The other concern is over subsidy eligibility. If you earn between $11,490 and $45,960 for a single person and $23,550 to $94,200 for a family of four, you would be eligible for a tax subsidy that caps your out-of-pocket costs to between 2 to 9.5 percent of earnings, depending on your income. If you earn less than $15,415 annually, you would qualify for Medicaid, but only if you live in a state that opted to expand the program to newly eligible enrollees. Income is determined by your modified adjusted gross income, a measure that includes business income but deducts self-employed expenses.
If you qualify for subsidies or Medicaid based on your prior year earnings, but then have a banner sales year that pushes your income above the eligibility point, you could wind up owing that money back at tax time.
“You want to have a successful business and make more money,” says Vlietstra. “But that push-pull of ‘Do I take the premium assistance upfront or wait and take it at the end of the year after expending it out of pocket?’ is going to be a difficult one.”
If You Employ Fewer than 50 People
Small businesses are not required to offer health insurance to their employees. But if they do, they will be able to look for coverage on a new marketplace called SHOP (Small Business Health Options Program), which is expected to provide lower-cost coverage than employers can currently find on the private market. There are some delays with the opening of the SHOP marketplace, and not all companies will be able to access it in October. But the federal government says that by November, access should be nationwide.
Employers with fewer than 25 employees who provide coverage qualify for a Health Care Tax Credit if their employees’ salaries average below $50,000 and they contribute 50 percent or more toward their employees’ plans.

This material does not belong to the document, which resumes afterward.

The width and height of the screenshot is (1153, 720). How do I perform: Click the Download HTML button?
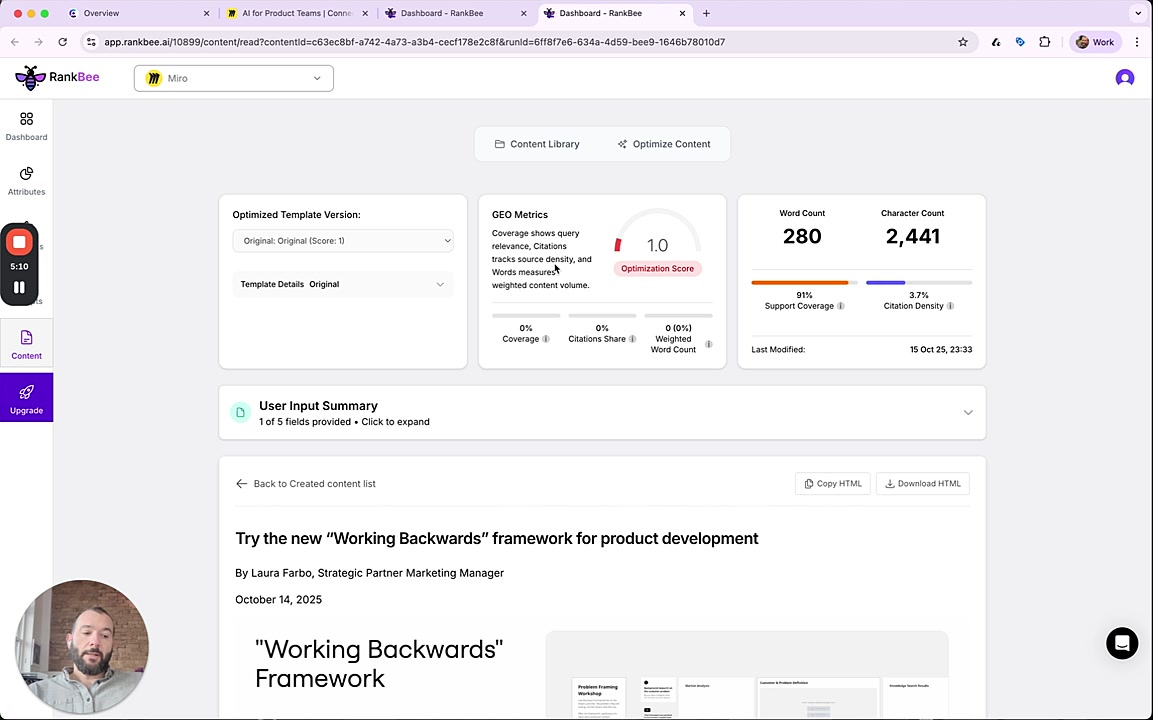pos(922,484)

“I think the tax credits will be helpful to the employer who already provides health care or is looking for more affordable ways to do so,” says Sharon P. Stiller, director of the employment law group at the firm Abrams, Fensterman in New York. “People want to do well by their employees. But everyone is concerned about potential premium increases.”
If you don’t provide coverage, your employees will be eligible for tax credits through the exchange if their incomes are within the allowable limits ($11,490 to $45,960 for a single person and $23,550 to $94,200 for a family of four). Employers who in the past could only offer high-deductible plans might find that their employees would be better served by a policy through the exchange, since they are all required to offer a minimum benefits package that include hospital, ER and maternity services.

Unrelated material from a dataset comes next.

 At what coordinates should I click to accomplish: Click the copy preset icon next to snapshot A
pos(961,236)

“Business owners need to plan because this is new territory,” says Stiller. “They need to walk into this with eyes wide open so they can take advantage of potential options to reduce cost or the ways to provide meaningful coverage for employees.”
If You Employ More than 50 People
Businesses with more than 50 employees are considered large companies, and starting in 2015, you will have to offer affordable insurance or pay an “Employer Shared Responsibility Payment.”
If you don’t provide insurance at all, your annual payment will be $2,000 per full-time employee (excluding the first 30 employees). If you do offer coverage but the insurance doesn’t meet the minimum requirements – meaning you don’t pay at least 60 percent of plan cost – then you have to pay $3,000 per full-time employee who qualifies for subsidies through the exchange.
If you already provide coverage that is affordable, your employees won’t be eligible for subsidies through the exchange, a point that is meant to encourage them to remain insured under your plan.